▶ **Exercise brief**
Retype the rows between the line holding "Image resolution: width=596" and the line holding "In order to click on service-description: 使...", inclusive, and reproduce them verbatim.

=== Begin Enclosure ===

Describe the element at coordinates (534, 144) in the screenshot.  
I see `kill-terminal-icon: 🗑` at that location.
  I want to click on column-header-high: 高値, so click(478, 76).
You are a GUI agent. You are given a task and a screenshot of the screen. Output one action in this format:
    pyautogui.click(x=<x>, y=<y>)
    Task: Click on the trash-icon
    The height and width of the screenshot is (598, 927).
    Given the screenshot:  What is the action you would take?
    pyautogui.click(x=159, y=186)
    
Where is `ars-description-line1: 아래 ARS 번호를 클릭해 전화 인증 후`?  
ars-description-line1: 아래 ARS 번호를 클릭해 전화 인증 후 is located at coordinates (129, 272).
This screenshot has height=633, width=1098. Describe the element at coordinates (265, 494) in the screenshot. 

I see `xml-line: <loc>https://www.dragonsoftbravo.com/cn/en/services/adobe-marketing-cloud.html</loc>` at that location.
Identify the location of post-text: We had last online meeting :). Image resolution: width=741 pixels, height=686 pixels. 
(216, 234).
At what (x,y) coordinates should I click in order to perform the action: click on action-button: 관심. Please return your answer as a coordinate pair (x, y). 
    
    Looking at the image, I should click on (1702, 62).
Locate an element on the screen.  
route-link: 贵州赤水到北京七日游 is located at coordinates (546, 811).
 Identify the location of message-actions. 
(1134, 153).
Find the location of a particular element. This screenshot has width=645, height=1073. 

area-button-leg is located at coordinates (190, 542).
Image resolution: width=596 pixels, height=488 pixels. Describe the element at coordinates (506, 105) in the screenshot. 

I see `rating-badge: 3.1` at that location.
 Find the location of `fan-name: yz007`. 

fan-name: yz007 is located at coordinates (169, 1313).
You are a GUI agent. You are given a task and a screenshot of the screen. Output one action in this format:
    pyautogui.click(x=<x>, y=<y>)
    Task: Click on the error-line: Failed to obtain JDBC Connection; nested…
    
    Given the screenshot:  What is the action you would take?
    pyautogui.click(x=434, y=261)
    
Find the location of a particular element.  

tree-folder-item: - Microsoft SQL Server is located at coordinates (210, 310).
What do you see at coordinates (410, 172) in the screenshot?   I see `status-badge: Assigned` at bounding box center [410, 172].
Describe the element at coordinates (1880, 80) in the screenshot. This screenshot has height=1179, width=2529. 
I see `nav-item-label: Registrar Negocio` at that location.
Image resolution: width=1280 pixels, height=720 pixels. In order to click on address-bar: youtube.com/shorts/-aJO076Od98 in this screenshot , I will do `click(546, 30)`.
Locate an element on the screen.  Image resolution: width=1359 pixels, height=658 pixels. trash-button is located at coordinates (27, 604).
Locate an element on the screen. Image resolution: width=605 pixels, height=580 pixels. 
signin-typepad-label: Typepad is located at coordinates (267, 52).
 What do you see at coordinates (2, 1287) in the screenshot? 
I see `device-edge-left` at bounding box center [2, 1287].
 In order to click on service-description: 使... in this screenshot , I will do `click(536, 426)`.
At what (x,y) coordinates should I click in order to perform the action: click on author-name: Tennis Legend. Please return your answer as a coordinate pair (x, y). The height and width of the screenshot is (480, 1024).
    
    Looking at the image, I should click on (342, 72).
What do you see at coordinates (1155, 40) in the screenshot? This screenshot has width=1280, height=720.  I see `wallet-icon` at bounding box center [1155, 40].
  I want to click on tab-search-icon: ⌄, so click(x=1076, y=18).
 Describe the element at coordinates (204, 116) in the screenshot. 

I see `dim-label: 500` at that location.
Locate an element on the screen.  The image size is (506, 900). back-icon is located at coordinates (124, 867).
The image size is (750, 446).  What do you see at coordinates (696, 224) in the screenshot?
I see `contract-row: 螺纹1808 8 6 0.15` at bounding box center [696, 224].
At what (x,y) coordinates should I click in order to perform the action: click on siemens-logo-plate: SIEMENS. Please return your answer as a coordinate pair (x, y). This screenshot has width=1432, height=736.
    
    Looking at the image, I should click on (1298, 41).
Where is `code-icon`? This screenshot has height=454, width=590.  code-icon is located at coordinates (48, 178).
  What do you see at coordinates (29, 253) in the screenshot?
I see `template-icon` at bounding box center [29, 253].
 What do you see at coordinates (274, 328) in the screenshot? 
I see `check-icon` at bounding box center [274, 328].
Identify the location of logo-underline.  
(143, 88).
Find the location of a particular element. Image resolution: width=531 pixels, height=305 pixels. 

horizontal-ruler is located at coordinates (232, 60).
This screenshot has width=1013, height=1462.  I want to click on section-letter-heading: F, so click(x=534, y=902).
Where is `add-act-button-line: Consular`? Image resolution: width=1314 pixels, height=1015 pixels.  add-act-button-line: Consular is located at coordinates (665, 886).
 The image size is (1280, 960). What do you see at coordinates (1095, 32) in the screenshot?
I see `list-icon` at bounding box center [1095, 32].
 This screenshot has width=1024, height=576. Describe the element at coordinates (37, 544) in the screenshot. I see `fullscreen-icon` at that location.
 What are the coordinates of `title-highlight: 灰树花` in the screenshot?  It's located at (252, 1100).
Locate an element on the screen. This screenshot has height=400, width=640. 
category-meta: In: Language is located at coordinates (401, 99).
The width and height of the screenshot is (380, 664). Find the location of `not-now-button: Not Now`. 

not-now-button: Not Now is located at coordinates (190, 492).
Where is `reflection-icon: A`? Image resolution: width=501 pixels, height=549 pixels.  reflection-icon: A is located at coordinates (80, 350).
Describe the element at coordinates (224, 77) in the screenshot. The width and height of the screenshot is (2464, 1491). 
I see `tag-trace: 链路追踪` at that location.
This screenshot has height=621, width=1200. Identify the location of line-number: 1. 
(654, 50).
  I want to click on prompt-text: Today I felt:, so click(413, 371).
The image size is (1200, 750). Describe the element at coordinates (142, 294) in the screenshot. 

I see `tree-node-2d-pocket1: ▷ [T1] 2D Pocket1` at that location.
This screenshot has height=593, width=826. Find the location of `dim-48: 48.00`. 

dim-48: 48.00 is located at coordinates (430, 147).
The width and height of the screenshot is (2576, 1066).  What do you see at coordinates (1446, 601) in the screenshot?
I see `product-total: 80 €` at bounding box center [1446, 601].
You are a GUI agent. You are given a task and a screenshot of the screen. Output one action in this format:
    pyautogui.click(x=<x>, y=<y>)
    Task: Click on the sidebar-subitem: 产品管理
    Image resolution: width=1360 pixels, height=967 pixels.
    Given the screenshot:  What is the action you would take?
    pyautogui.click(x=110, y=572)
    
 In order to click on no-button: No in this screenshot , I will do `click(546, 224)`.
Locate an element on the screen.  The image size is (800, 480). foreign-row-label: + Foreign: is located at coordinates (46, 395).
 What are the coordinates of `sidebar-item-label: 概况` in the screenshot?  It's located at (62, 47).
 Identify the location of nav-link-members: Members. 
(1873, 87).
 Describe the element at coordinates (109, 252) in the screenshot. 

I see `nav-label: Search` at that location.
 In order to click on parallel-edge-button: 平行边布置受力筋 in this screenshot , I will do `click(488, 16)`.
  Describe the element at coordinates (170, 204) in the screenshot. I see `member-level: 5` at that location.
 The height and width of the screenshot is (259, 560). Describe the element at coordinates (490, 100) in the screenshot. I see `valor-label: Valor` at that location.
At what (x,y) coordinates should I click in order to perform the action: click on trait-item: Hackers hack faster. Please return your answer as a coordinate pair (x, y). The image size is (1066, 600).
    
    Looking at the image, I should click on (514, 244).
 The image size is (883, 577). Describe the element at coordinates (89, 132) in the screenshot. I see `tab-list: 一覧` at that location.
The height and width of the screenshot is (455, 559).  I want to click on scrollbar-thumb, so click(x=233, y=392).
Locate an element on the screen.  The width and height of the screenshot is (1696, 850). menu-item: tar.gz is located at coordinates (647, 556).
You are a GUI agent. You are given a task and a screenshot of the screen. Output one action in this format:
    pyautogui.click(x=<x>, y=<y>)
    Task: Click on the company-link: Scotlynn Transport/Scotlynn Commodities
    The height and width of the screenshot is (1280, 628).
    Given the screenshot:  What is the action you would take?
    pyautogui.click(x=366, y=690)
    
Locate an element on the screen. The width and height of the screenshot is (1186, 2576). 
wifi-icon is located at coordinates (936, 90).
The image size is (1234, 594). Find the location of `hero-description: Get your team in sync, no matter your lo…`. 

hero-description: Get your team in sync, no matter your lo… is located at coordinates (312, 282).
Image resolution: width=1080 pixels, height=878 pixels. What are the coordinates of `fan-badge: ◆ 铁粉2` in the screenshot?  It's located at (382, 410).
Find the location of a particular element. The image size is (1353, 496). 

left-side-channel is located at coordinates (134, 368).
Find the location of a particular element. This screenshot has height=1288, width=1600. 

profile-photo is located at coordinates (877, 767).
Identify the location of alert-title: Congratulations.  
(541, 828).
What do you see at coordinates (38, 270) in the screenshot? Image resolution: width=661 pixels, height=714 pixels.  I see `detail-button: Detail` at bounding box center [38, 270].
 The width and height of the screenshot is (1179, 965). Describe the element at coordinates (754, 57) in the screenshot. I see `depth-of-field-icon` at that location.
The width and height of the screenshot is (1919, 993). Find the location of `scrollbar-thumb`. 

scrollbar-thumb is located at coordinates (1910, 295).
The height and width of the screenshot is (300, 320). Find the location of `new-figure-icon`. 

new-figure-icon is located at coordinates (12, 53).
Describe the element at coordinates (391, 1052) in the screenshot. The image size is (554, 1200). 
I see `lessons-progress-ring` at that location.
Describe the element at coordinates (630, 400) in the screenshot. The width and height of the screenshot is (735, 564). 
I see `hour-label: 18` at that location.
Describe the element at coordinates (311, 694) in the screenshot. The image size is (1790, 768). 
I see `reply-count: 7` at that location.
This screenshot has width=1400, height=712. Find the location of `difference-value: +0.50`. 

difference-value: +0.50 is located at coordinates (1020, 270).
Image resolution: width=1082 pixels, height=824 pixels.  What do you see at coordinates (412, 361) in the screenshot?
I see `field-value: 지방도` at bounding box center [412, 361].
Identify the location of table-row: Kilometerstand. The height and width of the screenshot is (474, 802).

=== End Enclosure ===

▶ **Answer box**
Image resolution: width=596 pixels, height=488 pixels. Describe the element at coordinates (506, 105) in the screenshot. 

I see `rating-badge: 3.1` at that location.
 Find the location of `fan-name: yz007`. 

fan-name: yz007 is located at coordinates (169, 1313).
You are a GUI agent. You are given a task and a screenshot of the screen. Output one action in this format:
    pyautogui.click(x=<x>, y=<y>)
    Task: Click on the error-line: Failed to obtain JDBC Connection; nested…
    
    Given the screenshot:  What is the action you would take?
    pyautogui.click(x=434, y=261)
    
Find the location of a particular element.  

tree-folder-item: - Microsoft SQL Server is located at coordinates (210, 310).
What do you see at coordinates (410, 172) in the screenshot?   I see `status-badge: Assigned` at bounding box center [410, 172].
Describe the element at coordinates (1880, 80) in the screenshot. This screenshot has height=1179, width=2529. 
I see `nav-item-label: Registrar Negocio` at that location.
Image resolution: width=1280 pixels, height=720 pixels. In order to click on address-bar: youtube.com/shorts/-aJO076Od98 in this screenshot , I will do `click(546, 30)`.
Locate an element on the screen.  Image resolution: width=1359 pixels, height=658 pixels. trash-button is located at coordinates (27, 604).
Locate an element on the screen. Image resolution: width=605 pixels, height=580 pixels. 
signin-typepad-label: Typepad is located at coordinates (267, 52).
 What do you see at coordinates (2, 1287) in the screenshot? 
I see `device-edge-left` at bounding box center [2, 1287].
 In order to click on service-description: 使... in this screenshot , I will do `click(536, 426)`.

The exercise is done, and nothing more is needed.